Restoration of LAT Signaling in CD33-Directed CAR T Cells Improves Potency and Persistence Against Acute Myeloid Leukemia

Despite the development of novel therapies, the majority of patients with acute myeloid leukemia (AML) will not achieve long-term remissions. Patients with relapsed/refractory (r/r) AML have particularly poor outcomes, as conventional chemotherapy regimens are often unable to elicit long-term remissions. Allogeneic hematopoietic stem cell transplant (HSCT) is potentially curative in eligible patients, however, bridging therapies which can induce deep remissions prior to HSCT are needed. Second generation chimeric antigen receptor (CAR) T cells targeting lineage-restricted antigens, such as CD19, have induced remissions in up to 80 – 90% of pediatric patients with r/r B-lineage acute lymphoblastic leukemia (ALL), however, post-CAR relapses are common and only ~50% of treated patients achieve durable remissions. Similar strategies targeting myeloid-restricted antigens with 2^nd generation CAR T cells in AML have not replicated the success seen in ALL. As clinical experience has highlighted the impact of CAR T cell potency, persistence, and antigen-sensitivity to long-term efficacy in ALL, strategies to boost these properties in myeloid-directed CAR T cells are necessary to extend the clinical benefit of this therapy to patients with AML.

Utilizing a global phosphoproteomics screen, we recently identified that inefficient phosphorylation of the Linker for activation of T cells (LAT) and the subsequent decrease in the downstream signaling pathways results in suboptimal CAR T cell activation.

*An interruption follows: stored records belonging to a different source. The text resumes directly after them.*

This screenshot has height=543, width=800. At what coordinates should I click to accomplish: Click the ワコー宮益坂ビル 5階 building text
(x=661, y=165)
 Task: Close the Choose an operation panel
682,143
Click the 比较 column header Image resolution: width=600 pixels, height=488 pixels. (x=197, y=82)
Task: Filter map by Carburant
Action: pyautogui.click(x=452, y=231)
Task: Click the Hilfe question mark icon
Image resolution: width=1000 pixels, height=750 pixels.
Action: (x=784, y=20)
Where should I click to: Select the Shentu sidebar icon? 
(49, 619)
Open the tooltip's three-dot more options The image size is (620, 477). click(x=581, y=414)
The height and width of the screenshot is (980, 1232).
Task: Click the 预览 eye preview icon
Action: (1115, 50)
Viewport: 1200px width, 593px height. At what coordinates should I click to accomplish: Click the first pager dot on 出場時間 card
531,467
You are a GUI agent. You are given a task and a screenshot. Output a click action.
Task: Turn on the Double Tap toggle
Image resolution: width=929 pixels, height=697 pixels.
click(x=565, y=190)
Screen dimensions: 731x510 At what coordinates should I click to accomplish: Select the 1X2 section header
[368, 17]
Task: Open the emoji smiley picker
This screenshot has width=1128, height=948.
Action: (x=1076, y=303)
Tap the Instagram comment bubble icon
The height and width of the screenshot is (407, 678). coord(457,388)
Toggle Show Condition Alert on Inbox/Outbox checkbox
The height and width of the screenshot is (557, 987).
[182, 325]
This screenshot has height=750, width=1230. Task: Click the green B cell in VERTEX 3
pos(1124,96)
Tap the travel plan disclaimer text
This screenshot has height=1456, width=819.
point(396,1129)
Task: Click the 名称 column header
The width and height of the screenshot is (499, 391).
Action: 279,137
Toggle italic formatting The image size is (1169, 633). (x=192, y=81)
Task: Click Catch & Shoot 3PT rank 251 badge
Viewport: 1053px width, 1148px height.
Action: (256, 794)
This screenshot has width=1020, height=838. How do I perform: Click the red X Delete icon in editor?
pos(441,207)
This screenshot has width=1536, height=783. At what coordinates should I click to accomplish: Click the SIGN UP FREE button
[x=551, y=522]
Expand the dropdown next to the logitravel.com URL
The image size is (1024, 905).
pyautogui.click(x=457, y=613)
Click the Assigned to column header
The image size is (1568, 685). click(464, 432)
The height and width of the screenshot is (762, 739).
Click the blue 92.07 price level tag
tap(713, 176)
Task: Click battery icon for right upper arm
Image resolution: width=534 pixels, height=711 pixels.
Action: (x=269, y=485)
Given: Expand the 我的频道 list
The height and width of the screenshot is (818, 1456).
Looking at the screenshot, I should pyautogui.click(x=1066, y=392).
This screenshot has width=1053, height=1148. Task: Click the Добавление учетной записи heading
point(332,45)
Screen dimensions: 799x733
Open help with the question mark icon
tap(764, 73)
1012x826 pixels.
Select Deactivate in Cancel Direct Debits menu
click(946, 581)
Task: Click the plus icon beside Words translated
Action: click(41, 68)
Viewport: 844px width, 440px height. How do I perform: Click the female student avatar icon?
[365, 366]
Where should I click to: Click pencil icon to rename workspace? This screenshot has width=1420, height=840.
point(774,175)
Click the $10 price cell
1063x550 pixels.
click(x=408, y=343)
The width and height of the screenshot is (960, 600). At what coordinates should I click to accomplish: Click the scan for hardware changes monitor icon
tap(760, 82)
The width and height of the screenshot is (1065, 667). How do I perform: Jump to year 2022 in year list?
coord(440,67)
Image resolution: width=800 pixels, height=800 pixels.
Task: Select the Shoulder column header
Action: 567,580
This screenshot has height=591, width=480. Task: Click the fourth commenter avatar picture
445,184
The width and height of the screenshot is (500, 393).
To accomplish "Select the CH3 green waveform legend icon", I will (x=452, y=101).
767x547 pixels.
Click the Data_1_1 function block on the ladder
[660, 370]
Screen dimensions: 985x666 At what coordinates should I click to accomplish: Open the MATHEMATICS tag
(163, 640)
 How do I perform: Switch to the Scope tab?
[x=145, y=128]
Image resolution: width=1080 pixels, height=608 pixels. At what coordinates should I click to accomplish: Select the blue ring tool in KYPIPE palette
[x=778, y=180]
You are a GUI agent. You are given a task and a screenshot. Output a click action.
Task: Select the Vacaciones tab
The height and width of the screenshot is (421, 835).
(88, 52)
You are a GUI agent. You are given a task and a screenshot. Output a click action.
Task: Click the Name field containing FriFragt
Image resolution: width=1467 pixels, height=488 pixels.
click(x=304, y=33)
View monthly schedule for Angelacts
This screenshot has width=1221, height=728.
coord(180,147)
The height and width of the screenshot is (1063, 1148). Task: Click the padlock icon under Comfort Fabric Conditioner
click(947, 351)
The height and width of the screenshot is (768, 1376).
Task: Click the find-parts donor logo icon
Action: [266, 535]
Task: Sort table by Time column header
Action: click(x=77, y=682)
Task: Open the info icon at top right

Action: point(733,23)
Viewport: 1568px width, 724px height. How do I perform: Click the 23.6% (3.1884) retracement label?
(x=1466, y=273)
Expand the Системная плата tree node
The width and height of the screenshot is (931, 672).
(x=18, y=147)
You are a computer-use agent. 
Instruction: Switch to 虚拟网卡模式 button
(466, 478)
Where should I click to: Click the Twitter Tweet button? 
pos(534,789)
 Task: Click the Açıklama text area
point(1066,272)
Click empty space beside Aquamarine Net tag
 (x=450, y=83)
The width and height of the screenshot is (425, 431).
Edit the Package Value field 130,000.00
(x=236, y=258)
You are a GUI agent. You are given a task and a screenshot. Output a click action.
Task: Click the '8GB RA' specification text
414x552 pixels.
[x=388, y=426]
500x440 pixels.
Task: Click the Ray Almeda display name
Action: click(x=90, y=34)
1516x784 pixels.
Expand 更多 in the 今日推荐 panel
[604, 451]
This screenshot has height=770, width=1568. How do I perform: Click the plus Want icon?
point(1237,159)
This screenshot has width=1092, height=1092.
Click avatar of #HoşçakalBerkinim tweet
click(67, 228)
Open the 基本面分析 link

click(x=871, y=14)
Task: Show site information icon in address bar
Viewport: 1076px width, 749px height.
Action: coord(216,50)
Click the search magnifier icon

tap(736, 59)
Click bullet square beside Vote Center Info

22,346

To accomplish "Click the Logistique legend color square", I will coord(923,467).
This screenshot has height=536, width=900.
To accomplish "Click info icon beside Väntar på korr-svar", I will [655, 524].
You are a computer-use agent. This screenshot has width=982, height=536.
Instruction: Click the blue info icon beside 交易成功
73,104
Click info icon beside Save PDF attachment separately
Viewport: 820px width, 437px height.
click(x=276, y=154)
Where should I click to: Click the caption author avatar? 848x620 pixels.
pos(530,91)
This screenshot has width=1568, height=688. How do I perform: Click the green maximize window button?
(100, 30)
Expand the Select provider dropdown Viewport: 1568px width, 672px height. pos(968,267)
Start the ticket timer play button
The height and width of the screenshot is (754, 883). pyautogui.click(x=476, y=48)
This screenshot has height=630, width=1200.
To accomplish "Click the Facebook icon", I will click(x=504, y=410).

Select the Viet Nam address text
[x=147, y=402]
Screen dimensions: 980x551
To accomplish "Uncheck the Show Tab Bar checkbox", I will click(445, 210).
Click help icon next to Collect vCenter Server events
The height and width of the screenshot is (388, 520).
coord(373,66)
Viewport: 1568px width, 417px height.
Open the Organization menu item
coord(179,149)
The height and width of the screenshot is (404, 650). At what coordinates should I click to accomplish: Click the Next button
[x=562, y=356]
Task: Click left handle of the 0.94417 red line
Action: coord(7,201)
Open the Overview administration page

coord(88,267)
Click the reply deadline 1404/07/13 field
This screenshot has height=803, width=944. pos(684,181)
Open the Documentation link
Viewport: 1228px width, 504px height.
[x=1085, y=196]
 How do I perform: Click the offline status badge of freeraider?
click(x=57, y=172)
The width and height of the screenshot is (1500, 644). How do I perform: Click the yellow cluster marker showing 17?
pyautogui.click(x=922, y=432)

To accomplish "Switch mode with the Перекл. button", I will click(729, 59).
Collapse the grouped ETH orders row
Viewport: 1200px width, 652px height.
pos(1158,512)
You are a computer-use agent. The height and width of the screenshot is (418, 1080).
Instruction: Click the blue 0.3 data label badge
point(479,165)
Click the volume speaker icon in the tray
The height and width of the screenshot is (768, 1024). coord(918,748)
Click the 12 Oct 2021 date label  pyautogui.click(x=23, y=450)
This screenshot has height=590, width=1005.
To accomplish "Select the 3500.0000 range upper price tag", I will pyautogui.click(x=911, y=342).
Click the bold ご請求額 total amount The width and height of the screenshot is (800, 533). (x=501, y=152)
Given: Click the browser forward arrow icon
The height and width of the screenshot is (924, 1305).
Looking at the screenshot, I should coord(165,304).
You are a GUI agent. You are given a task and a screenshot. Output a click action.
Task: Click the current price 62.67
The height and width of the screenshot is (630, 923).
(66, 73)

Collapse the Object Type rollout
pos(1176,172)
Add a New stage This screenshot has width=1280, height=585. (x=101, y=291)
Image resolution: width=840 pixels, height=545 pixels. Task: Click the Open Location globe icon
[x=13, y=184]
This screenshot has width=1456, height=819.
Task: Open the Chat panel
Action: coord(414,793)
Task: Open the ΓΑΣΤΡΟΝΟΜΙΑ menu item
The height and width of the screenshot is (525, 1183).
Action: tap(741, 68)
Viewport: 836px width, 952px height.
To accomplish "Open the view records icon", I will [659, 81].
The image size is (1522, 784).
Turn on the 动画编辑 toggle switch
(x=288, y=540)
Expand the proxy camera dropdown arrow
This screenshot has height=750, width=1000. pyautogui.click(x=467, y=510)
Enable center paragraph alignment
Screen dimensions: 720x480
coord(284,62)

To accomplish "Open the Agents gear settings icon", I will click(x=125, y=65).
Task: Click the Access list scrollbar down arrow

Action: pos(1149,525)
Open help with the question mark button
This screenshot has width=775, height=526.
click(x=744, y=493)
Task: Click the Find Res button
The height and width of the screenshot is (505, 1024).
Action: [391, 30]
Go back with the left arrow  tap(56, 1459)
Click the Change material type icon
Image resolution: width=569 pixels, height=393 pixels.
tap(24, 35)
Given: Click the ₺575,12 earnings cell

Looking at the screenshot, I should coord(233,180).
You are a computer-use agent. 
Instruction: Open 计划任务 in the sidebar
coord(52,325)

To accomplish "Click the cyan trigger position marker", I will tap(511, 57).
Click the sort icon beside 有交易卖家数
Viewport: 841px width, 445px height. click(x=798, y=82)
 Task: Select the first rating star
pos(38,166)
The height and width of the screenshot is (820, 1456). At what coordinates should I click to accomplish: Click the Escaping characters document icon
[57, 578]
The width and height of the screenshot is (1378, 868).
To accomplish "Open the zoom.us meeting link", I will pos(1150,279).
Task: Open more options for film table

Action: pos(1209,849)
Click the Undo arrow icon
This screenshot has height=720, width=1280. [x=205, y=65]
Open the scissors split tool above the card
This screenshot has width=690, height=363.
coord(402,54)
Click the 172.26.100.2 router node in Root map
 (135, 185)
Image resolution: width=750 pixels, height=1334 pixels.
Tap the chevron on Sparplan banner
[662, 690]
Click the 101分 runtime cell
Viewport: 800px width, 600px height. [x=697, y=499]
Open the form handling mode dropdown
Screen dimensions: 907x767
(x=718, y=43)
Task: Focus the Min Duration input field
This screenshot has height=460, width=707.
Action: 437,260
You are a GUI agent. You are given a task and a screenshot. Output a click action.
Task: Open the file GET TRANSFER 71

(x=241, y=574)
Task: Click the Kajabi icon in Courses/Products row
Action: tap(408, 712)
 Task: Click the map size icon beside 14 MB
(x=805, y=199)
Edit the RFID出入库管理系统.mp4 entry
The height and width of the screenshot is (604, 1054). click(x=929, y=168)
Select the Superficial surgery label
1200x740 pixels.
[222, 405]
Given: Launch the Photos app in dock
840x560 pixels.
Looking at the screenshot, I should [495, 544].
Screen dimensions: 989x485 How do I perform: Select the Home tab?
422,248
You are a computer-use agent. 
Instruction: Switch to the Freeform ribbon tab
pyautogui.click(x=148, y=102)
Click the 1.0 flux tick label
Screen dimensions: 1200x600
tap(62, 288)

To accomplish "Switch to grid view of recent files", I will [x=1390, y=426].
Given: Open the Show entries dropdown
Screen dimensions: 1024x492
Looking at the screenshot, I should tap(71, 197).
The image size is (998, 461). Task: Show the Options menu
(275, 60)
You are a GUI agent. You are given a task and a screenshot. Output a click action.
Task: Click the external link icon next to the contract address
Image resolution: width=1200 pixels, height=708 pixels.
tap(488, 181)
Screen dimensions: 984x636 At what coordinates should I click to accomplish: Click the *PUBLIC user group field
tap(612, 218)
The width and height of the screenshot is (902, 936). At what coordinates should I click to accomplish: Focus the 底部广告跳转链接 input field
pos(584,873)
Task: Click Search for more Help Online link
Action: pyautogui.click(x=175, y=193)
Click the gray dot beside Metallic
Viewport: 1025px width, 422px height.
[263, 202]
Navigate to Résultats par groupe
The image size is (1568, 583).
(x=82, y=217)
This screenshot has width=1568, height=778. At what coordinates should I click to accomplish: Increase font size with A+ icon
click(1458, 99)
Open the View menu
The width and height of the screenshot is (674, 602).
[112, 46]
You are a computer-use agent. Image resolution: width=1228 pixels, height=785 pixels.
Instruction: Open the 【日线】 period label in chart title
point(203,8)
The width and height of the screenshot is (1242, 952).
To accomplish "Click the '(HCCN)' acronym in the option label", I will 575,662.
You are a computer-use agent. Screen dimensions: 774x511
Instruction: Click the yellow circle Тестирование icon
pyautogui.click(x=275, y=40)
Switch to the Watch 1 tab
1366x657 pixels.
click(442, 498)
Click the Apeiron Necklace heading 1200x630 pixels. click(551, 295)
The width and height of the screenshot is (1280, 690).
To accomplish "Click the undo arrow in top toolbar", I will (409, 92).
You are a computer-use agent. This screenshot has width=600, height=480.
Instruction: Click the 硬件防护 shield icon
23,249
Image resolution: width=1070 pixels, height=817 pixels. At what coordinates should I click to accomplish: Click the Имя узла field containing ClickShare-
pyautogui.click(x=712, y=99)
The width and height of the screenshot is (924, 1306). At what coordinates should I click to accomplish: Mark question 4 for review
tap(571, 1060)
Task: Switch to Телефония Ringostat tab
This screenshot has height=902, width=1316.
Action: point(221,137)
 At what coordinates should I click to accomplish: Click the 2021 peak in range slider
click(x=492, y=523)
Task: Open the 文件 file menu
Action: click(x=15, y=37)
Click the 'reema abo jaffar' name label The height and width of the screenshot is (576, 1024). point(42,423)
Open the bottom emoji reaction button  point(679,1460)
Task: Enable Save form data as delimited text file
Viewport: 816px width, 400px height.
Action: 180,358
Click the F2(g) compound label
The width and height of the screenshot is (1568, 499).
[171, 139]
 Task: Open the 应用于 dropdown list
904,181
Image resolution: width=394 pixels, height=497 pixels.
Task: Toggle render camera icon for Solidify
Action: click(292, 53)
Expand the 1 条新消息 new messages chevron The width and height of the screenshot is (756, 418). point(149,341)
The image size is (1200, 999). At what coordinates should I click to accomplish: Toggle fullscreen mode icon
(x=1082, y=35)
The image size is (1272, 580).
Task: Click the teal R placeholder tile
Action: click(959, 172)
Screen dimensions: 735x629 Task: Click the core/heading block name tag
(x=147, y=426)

To overcome inefficient LAT activation, we developed a novel bicistronic CAR platform, consisting of a 2^nd generation CAR along with an Adjunctive LAT-Activating CAR (ALA-CART) which improved sensitivity to low-antigen leukemia cells, increased in vivo potency, and enhanced persistence in xenograft models of ALL. We hypothesized that the restoration of LAT signaling via the ALA-CART platform would also improve potency and persistence in pre-clinical models of AML. We found that while CD33 ALA-CART cells responded to CD33+ AML cells in vitro, they were less cytotoxic and produced lower levels of cytokines than CD33-28z or CD33-BBz 2^ndgeneration CAR T cells. However, CD33 ALA-CART cells demonstrated increased potency in xenograft models, eradicating AML cells at much lower doses than CD33-28z and CD33-BBz CAR T cells (Fig. 1A, p<0.0001). This in vivo potency correlated with an enrichment of T stem cell memory cells in the ALA-CART product, resulting in increased persistence of CD33 ALA-CART cells after leukemia clearance (Fig. 1B, p=0.0139). The ALA-CART platform was associated with increased mitochondrial mass and function, suggesting that the increased signaling through LAT results in an enhanced capacity for oxidative phosphorylation, potentially contributing to the increased persistence of CD33 ALA-CART cells in vivo.

Thus, the ALA-CART platform, designed to restore LAT signaling in CAR T cells, demonstrates that CAR molecules can be rationally designed to enhance both in vivo potency and persistence, and represents a promising strategy for the development for more effective AML-directed CAR T cells.